Is it worse when it is a "man of God" who turns out to be the crook?
I've been thinking about that question while digesting what happened at a Conway church, in which a former pastor pleaded guilty to a scheme that cheated members out of $2.5 million.
Is it worse because he represented himself as a 'man of God'? What if he had simply been the businessman from down the street who convinced them of a deal that seemed too good to be true? They still would be out of the same amount of money and would still be hurting. Their faith in their fellow man still would have been shaken.

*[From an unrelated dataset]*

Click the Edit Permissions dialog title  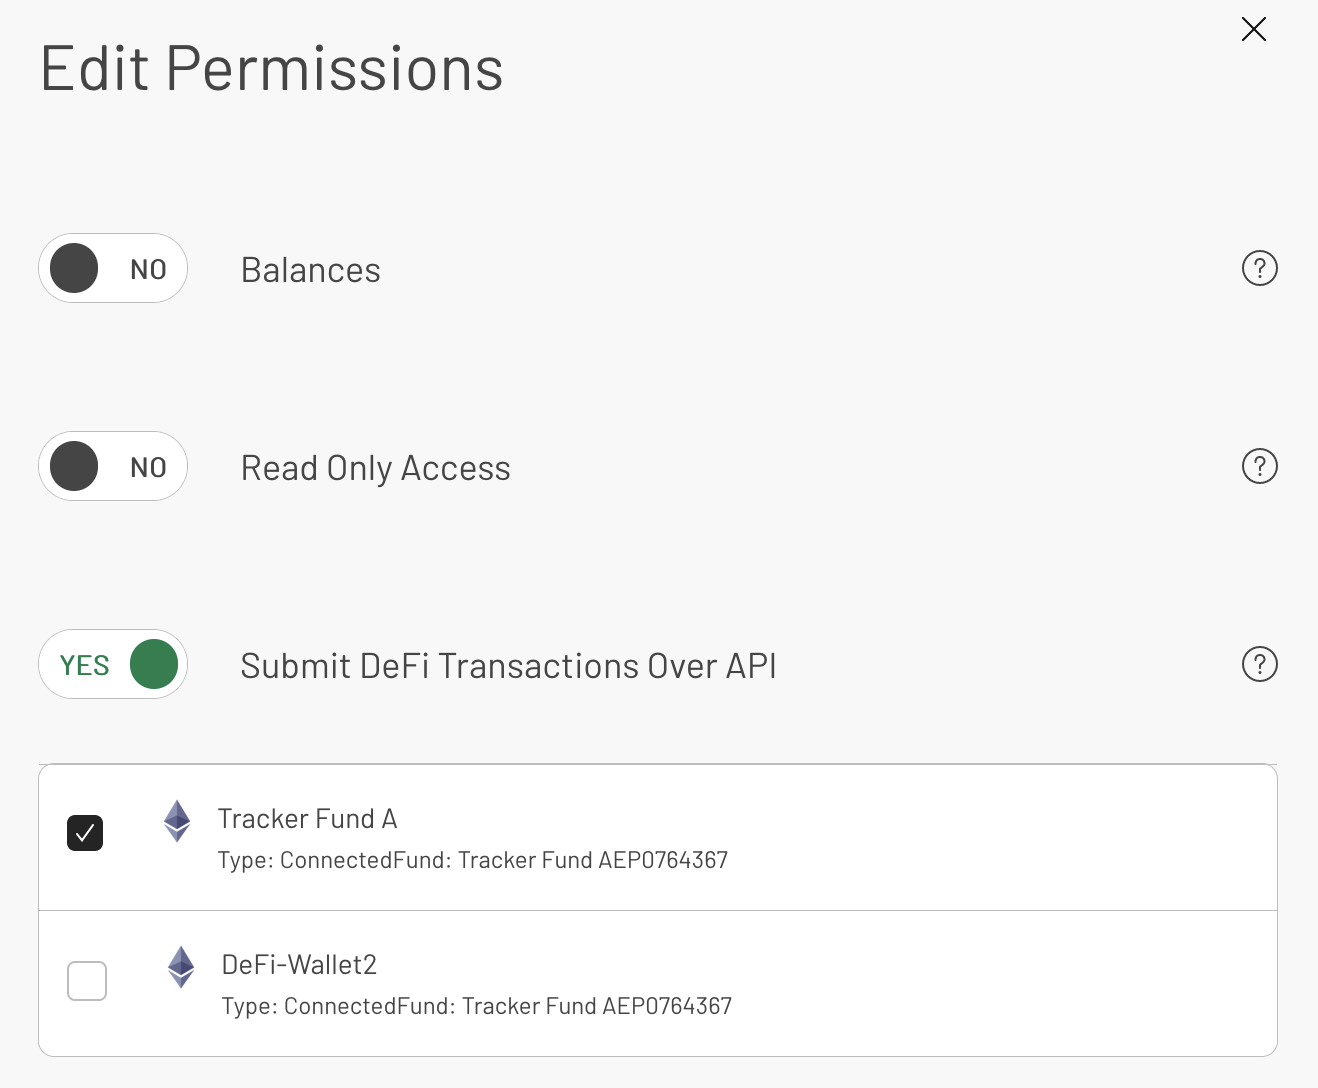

About a decade ago when I was covering the real estate market in the Myrtle Beach area for the newspaper, I came across a pretty egregious case. It involved a man who would go into small churches and befriend the parishioners. He'd frequently call upon the name of Jesus and proclaim that he was given skills to help poor people buy homes. He'd pray with them. He'd quote Scripture. He did everything short of putting on a holy collar or robe. And he was able to convince people in several of those churches to buy used mobile homes from his fraudulent dealership.

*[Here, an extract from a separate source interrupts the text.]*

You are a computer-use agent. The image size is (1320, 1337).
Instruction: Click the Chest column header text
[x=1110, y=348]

It was during a period when the manufactured housing industry had gone bust after years of lax lending practices led to an incredible amount of foreclosures. (The same thing happened about 6 years ago in the so-called "stick-built" home market, which was one of the causes of the 2008 financial crash.)
Those manufactured housing foreclosures left a lot of unclaimed bad inventory, a ton of which seemed to just be abandoned. This man was able to grab many of them, I'm still not sure how. And he would sell them to unsophisticated first-time buyers - the people he found in those churches - while pretending to be a "brother in Christ."

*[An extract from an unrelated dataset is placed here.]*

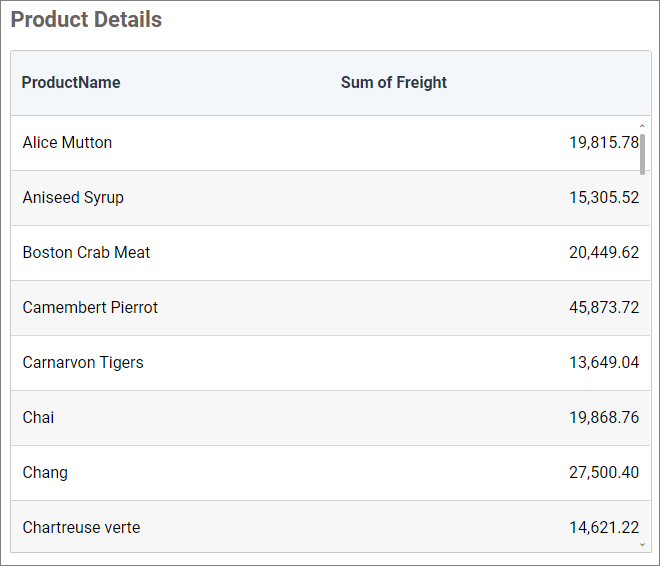Click the 13,649.04 freight value
The image size is (660, 566).
point(603,363)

Some of the people in those churches were working 2 and sometimes 3 minimum-wage paying jobs, and some of them had pretty good credit. But this man convinced them to buy used mobile homes - some of them were in decent shape, others in horrible shape - as their first step to long-term home ownership, something many of them had been literally praying for.
During that period, if you were the broker or seller, you were still able to make thousands of dollars as soon as the person signed the loan documents, then got rid of any risk by having the loans sold off to other banks or on the larger market. It created incentive for men like him to find unsuspecting buyers - any buyers - no matter their ability to pay, because that didn't matter. By the time the loans went bad and the buyers couldn't repay the terms, he had already made his money and left the scene.
The terms of the loans were outrageous. I sat down with a woman whose interest rate was set at 15 percent - and another at about 20 percent or so. It was akin to buying a house on a credit card. With their meager incomes and those incredible rates, there was no way they could repay those loans, even on used mobile homes, which were also over-priced. He sold those homes to them at prices that were higher than what brand new homes were being sold for on the legitimate market, where prices were depressed because of the foreclosure glut.
All of it started because he was able to convince them that he was one of them, a man also after Christ's heart. When you believe, it is hard to imagine that anyone would be bold enough to go into a church and tell a pack of lies, to use the name of Jesus for ill-gotten gains.
You can't believe someone else would do it, because you never would. The same thing happens when a "man of God" presents a financial scheme that seems too good to be true. You trust him more than you would the expert financial adviser. You believe that he would never purposefully lead you astray. And you may even believe that he has special insight directly from God.
That's why it is sometimes harder to stop those who do harm under the guise of God, no matter if it involves the sexual abuse of little boys, or a Ponzi scheme.
Having said all of that, though. Doesn't that same reality apply to other endeavors that involve trust and personal relationships? When I form a close bond with another person and honesty is at the core of the interaction, aren't I doing the same thing those church members did, opening myself up to another person to potentially derive great benefit from the relationship while also making myself vulnerable?
We often do a double take when a "man of God" is caught in a situation like this, and sometimes we blame faith itself for leading people astray. But I'm not sure that's the proper way to look at it.
An all-loving God didn't cause the pastor to cheat people out of money or that mobile home dealer to set people up in shoddy homes they couldn't afford. And faith didn't lead any of them down the wrong path. Any of us can be taken in any setting. Only fools believe otherwise.
Remember, the world's markets didn't crash in 2008 because of men in pulpits.
That crash was led by men on Wall Street, whom we often also put too much faith in.